▸ **Exercise**
In your copy, include every record exactly and no pictures.

----- Extracted records

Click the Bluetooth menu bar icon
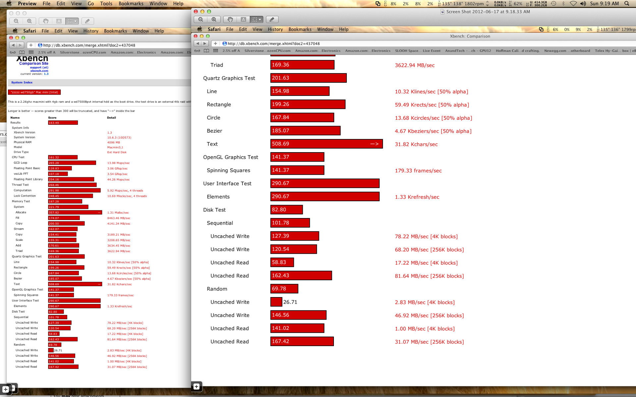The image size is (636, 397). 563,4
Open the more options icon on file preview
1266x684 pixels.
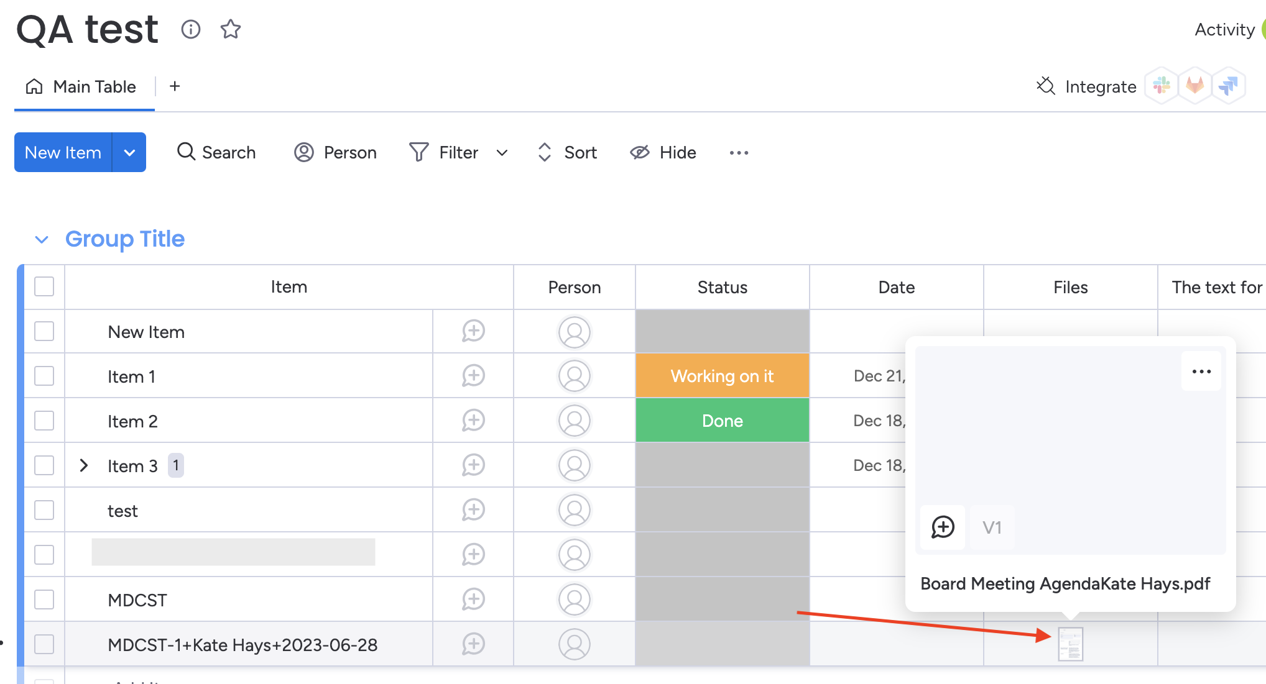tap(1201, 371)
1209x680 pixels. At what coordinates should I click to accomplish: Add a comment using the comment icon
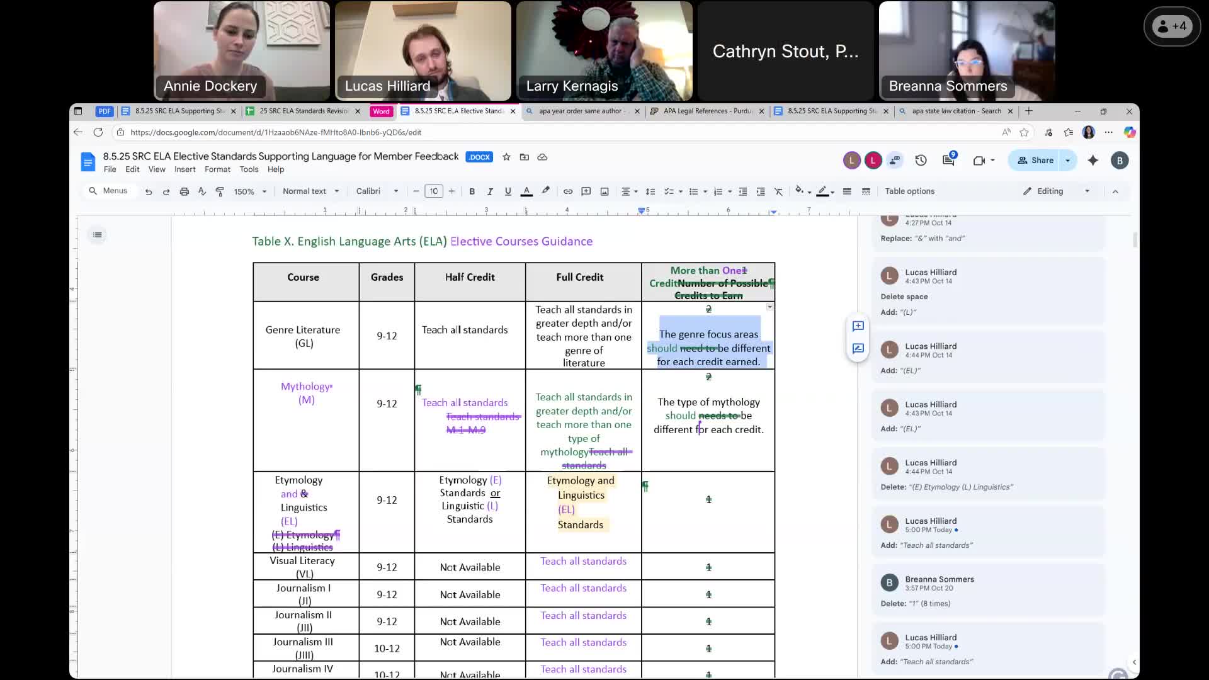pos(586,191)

----------

▸ **Worked solution**
Click the Bluetooth menu bar icon
The image size is (636, 397). 563,4
Open the more options icon on file preview
1266x684 pixels.
tap(1201, 371)
1209x680 pixels. At what coordinates should I click to accomplish: Add a comment using the comment icon
pos(586,191)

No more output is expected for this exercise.